Problem description:
Find the line in the entries below that contains "Querétaro (199, 2301)". Repeat it exactly, and every line after it through the line that contains "Secret #2: Unadvertised".

* * * * * * *

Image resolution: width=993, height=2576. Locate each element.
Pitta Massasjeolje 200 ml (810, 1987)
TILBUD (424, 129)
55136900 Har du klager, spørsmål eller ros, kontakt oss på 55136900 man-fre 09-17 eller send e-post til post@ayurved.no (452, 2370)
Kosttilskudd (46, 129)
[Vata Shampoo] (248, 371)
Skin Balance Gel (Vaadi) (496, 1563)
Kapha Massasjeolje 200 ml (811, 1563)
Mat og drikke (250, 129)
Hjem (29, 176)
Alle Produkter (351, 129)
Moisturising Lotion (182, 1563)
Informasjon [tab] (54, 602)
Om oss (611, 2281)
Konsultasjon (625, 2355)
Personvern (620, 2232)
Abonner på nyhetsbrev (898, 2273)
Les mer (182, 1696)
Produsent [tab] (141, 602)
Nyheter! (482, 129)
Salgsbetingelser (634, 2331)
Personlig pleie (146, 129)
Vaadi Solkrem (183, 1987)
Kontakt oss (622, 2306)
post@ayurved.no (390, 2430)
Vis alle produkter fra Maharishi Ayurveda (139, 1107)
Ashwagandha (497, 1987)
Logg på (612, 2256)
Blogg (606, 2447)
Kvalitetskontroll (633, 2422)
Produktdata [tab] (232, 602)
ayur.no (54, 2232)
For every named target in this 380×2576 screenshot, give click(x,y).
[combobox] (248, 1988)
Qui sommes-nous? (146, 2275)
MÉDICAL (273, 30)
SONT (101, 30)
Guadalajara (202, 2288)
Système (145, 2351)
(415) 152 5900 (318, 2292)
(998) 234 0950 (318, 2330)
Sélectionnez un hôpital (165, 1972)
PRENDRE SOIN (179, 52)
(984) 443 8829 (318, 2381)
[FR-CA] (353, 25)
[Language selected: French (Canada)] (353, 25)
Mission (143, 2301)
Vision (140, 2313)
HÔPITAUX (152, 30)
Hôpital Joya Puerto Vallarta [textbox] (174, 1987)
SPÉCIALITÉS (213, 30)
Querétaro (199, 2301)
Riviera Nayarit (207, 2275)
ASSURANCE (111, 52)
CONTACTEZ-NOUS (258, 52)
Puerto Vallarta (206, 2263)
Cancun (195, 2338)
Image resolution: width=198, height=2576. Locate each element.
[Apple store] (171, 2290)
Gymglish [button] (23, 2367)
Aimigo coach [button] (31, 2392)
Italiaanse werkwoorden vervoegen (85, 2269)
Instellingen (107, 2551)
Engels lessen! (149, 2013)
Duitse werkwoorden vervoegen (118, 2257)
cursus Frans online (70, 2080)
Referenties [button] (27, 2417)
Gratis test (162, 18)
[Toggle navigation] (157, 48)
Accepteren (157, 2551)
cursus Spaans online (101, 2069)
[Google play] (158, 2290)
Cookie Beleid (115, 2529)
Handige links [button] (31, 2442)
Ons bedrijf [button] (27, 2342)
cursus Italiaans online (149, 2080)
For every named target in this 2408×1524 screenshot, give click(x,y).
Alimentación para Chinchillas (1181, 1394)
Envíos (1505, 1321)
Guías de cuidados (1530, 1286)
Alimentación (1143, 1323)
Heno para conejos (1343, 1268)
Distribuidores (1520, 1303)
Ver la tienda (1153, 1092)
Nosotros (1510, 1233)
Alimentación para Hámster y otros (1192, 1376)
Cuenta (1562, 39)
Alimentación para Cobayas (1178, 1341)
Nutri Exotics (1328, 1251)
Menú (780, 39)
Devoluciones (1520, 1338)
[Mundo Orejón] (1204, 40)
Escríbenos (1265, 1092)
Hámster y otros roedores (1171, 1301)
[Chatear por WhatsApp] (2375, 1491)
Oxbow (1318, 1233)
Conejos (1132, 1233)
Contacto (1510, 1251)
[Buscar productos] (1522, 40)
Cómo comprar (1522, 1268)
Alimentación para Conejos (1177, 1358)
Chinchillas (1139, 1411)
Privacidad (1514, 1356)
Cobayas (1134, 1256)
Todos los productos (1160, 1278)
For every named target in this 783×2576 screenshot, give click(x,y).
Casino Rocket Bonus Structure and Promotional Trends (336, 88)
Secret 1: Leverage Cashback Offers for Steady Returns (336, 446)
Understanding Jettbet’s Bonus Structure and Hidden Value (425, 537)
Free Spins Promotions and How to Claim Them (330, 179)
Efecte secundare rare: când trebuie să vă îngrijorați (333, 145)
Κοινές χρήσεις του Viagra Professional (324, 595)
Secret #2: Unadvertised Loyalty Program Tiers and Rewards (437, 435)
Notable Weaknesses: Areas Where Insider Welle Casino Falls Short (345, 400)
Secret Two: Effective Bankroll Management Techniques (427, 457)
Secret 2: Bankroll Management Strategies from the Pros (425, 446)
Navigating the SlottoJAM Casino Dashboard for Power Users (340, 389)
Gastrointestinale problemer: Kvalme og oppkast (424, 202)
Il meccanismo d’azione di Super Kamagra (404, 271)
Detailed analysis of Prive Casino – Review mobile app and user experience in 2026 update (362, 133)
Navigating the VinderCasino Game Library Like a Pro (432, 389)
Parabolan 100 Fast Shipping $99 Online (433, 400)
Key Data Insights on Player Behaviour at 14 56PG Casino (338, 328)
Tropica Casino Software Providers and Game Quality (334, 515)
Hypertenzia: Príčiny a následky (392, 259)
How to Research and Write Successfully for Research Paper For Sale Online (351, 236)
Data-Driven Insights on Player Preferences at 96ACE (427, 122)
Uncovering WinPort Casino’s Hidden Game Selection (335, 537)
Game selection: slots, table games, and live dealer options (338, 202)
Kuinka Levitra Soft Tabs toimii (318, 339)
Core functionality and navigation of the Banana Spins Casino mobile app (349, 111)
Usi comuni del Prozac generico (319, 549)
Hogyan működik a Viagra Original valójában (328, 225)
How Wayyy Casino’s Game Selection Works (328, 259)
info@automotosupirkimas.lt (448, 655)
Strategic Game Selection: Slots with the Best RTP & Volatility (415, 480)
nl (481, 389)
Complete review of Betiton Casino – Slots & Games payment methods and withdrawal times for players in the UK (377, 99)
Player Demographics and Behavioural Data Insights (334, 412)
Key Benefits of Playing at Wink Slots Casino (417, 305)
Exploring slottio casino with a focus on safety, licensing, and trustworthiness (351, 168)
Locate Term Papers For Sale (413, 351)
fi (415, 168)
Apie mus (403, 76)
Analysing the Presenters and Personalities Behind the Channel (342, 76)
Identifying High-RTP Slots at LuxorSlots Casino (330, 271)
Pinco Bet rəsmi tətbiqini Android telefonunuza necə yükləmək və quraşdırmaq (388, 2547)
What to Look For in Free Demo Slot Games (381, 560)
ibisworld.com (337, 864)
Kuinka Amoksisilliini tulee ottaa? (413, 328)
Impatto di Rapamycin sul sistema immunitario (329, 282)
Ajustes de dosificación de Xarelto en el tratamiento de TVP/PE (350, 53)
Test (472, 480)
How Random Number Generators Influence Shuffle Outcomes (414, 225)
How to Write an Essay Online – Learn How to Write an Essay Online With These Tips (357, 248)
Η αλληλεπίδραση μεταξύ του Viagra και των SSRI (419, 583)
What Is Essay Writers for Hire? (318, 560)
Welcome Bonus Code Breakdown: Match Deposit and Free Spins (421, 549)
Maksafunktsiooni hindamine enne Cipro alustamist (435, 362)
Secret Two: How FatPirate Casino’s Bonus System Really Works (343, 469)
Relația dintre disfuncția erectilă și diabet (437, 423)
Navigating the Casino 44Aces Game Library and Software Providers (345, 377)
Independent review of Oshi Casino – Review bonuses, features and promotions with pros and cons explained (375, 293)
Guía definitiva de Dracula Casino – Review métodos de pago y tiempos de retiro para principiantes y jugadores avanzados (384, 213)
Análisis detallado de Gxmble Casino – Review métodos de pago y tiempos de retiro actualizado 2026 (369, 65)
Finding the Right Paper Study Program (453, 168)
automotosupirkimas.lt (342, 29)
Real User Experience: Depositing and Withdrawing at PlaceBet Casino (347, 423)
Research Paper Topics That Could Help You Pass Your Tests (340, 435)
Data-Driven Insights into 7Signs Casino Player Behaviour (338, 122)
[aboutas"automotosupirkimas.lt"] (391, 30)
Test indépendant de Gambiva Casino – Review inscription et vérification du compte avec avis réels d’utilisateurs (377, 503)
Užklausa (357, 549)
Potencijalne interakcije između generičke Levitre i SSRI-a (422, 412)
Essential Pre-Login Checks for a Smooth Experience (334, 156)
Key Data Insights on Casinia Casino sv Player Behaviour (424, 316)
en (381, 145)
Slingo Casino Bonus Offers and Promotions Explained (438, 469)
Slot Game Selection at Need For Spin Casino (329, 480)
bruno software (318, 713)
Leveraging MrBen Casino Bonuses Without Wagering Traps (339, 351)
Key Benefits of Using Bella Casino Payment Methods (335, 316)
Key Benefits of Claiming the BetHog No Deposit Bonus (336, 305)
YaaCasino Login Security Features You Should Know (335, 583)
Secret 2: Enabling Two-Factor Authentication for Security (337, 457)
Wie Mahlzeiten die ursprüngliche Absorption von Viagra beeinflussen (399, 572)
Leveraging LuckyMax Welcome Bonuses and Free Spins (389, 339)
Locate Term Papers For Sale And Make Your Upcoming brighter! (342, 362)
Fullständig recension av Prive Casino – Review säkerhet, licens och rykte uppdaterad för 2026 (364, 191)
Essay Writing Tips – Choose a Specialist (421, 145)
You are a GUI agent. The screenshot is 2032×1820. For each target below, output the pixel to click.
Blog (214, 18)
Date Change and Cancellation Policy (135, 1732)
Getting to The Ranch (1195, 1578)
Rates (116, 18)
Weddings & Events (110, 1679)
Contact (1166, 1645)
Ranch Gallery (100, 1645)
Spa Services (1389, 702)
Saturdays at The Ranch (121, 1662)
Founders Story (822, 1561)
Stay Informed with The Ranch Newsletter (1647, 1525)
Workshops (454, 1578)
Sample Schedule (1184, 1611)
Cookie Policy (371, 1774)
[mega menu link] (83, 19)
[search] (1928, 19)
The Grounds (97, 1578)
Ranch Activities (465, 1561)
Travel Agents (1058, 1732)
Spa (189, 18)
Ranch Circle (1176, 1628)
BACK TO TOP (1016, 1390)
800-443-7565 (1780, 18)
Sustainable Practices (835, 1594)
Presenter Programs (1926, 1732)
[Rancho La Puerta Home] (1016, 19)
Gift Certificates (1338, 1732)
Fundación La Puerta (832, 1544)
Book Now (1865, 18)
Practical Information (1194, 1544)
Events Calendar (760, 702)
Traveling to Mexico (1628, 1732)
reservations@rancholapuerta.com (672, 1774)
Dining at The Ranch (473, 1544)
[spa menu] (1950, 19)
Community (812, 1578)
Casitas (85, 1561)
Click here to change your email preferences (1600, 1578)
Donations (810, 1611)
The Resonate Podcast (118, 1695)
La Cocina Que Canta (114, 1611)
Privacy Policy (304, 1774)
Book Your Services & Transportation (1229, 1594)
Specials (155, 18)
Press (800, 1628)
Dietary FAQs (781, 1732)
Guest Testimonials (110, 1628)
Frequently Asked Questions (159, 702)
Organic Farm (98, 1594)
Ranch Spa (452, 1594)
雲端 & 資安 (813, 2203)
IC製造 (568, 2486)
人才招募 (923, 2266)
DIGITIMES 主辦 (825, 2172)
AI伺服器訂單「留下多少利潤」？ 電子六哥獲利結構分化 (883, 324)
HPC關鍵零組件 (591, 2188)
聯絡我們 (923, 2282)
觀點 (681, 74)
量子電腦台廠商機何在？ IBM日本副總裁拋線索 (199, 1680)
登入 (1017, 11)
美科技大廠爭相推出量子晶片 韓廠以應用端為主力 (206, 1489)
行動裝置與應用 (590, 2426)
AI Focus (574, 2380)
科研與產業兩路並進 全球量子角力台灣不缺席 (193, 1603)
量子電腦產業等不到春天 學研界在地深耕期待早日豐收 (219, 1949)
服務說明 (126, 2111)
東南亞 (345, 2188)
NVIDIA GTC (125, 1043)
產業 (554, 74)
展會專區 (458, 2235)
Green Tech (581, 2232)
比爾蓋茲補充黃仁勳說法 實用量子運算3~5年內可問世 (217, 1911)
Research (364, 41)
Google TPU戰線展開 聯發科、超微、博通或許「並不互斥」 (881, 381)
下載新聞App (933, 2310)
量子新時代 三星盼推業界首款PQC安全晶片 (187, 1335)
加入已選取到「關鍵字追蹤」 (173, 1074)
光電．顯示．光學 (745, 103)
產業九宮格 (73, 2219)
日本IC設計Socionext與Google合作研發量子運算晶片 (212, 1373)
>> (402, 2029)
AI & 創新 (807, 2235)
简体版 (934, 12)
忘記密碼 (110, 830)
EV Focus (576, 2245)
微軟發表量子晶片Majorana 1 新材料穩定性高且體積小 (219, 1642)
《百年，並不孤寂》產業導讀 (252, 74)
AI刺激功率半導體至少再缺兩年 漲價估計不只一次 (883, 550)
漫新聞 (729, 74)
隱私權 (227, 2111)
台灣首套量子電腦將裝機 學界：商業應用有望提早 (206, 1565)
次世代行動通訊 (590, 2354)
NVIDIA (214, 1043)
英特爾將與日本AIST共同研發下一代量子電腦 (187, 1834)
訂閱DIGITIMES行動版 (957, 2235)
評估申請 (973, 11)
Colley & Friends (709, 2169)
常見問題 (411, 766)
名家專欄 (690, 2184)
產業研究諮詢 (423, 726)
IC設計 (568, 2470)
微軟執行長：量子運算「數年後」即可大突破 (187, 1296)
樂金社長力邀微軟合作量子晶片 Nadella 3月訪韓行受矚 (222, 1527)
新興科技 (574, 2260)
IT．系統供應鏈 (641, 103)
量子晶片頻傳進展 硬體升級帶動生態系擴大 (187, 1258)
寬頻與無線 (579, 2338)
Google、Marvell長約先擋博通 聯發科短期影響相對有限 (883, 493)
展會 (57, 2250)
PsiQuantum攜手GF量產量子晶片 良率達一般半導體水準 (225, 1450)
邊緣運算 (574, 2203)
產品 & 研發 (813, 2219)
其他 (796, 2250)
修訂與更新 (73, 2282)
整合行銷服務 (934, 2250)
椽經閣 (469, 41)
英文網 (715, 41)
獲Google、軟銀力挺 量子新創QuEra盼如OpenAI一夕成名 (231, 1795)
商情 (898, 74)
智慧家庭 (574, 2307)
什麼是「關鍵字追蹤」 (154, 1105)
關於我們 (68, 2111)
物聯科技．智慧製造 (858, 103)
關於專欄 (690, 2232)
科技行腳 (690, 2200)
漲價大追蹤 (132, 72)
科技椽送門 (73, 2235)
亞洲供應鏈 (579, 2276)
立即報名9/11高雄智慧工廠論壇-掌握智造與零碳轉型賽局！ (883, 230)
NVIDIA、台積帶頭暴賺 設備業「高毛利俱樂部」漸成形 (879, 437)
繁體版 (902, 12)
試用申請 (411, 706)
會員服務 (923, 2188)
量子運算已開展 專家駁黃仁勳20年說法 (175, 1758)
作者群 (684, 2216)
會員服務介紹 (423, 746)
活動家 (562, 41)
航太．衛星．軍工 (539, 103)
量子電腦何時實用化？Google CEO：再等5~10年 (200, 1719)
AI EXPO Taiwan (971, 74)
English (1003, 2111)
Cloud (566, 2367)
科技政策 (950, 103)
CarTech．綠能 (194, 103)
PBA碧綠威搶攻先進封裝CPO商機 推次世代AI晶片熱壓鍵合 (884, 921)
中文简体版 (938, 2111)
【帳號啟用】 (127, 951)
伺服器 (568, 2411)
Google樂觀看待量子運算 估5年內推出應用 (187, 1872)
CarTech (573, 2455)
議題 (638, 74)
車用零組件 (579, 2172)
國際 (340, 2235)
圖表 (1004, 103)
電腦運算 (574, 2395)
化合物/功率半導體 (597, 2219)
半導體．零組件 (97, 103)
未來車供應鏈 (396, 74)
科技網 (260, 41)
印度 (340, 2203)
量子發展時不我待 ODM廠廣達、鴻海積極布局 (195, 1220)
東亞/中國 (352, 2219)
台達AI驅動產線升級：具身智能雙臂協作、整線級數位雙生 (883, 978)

* * * * * * *

Task solution:
Querétaro (199, 2301)
Riviera Nayarit (207, 2275)
ASSURANCE (111, 52)
CONTACTEZ-NOUS (258, 52)
Puerto Vallarta (206, 2263)
Cancun (195, 2338)
Image resolution: width=198, height=2576. Locate each element.
[Apple store] (171, 2290)
Gymglish [button] (23, 2367)
Aimigo coach [button] (31, 2392)
Italiaanse werkwoorden vervoegen (85, 2269)
Instellingen (107, 2551)
Engels lessen! (149, 2013)
Duitse werkwoorden vervoegen (118, 2257)
cursus Frans online (70, 2080)
Referenties [button] (27, 2417)
Gratis test (162, 18)
[Toggle navigation] (157, 48)
Accepteren (157, 2551)
cursus Spaans online (101, 2069)
[Google play] (158, 2290)
Cookie Beleid (115, 2529)
Handige links [button] (31, 2442)
Ons bedrijf [button] (27, 2342)
cursus Italiaans online (149, 2080)
For every named target in this 2408×1524 screenshot, give click(x,y).
Alimentación para Chinchillas (1181, 1394)
Envíos (1505, 1321)
Guías de cuidados (1530, 1286)
Alimentación (1143, 1323)
Heno para conejos (1343, 1268)
Distribuidores (1520, 1303)
Ver la tienda (1153, 1092)
Nosotros (1510, 1233)
Alimentación para Hámster y otros (1192, 1376)
Cuenta (1562, 39)
Alimentación para Cobayas (1178, 1341)
Nutri Exotics (1328, 1251)
Menú (780, 39)
Devoluciones (1520, 1338)
[Mundo Orejón] (1204, 40)
Escríbenos (1265, 1092)
Hámster y otros roedores (1171, 1301)
[Chatear por WhatsApp] (2375, 1491)
Oxbow (1318, 1233)
Conejos (1132, 1233)
Contacto (1510, 1251)
[Buscar productos] (1522, 40)
Cómo comprar (1522, 1268)
Alimentación para Conejos (1177, 1358)
Chinchillas (1139, 1411)
Privacidad (1514, 1356)
Cobayas (1134, 1256)
Todos los productos (1160, 1278)
For every named target in this 783×2576 screenshot, give click(x,y).
Casino Rocket Bonus Structure and Promotional Trends (336, 88)
Secret 1: Leverage Cashback Offers for Steady Returns (336, 446)
Understanding Jettbet’s Bonus Structure and Hidden Value (425, 537)
Free Spins Promotions and How to Claim Them (330, 179)
Efecte secundare rare: când trebuie să vă îngrijorați (333, 145)
Κοινές χρήσεις του Viagra Professional (324, 595)
Secret #2: Unadvertised Loyalty Program Tiers and Rewards (437, 435)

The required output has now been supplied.